My view on these gender-related issues has changed gradually over the past few years. I see this sudden gender dysphoria that some teenagers express as symptomatic of other problems, rather than as a problem on its own. I interpreted my insecurity as gender dysphoria and my dislike of stereotypical femininity as a wish to be male. Frustrated with my situation — feeling alone at a new school, feeling insecure about my body, having to deal with my parents’ divorce — gender became an obsession. It functioned as an escape and as a problem to fix. I convinced myself that everything in my life would improve if I transitioned. I believe this might be the case for other young people claiming to experience gender dysphoria: obsession with gender serves as a way to avoid dealing with more complex, underlying issues with confidence, identity and security. These need to be dealt with first, before transition can even be considered. I also believe that the sudden increase in cases of gender-confused teens can be explained in part by the internet. I was introduced to these concepts of gender identity through the internet.
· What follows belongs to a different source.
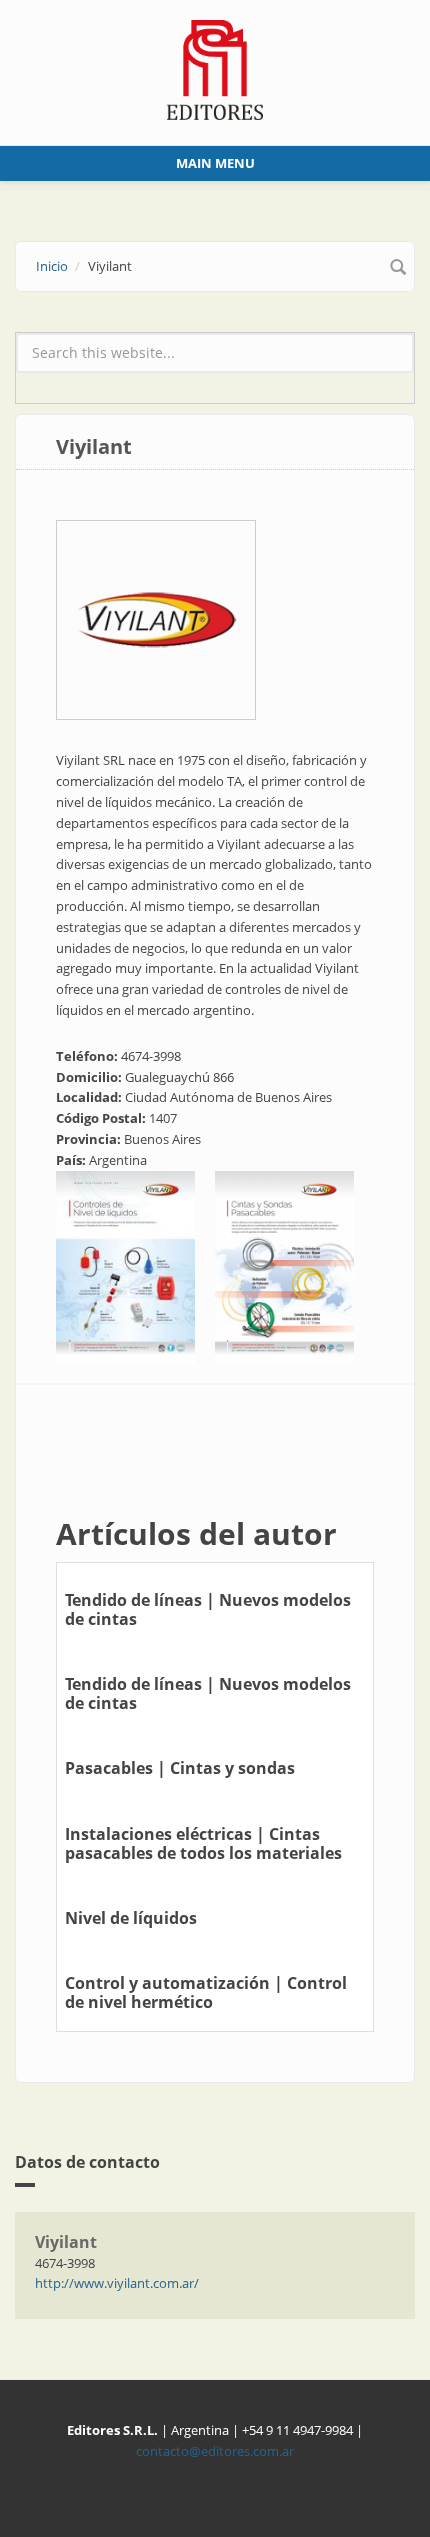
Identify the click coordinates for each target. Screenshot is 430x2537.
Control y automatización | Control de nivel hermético (206, 1992)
It is also very easy to find people online that will affirm your feelings and encourage you to transition, even though these people are not nearly familiar enough with your real life to make these judgements. Validation is easily found online, which is why some teens might withdraw there to avoid confrontation instead of talking to family and friends in real life.

Despite my scepticism towards claims of gender dysphoria from teenagers, I would still urge parents of teens going through this to act with empathy before anything else. I don’t believe many teens would act this way on purpose, or to be manipulative: for me, it wasn’t in any way enjoyable to constantly deal with these obsessive thoughts and insecurities. For that reason, I would encourage parents not to view this as an act of rebellion from your child, but rather as a cry for help. What was by far the most helpful for me was knowing that my parents’ love for me was not lessened by how I chose to express myself, and that all their scepticism came from a place of concern. I also believe it is important not to reject your child outright, and to trust them to figure things out in their own time. Allow them to experiment with their fashion and hairstyle, and allow them to try out a different way to express their identity. Many children and young teens expressing gender dysphoria at some point in life later find they are gay, or that they simply feel more comfortable dressing like the opposite sex. If this turns out to be the case for your child, it is important that you support them — your acceptance will likely mean a lot to your child. Remember that for your child to share these thoughts and insecurities about their identity and body in the first place shows they trust you and are willing to talk, and this trust is something to be treasured.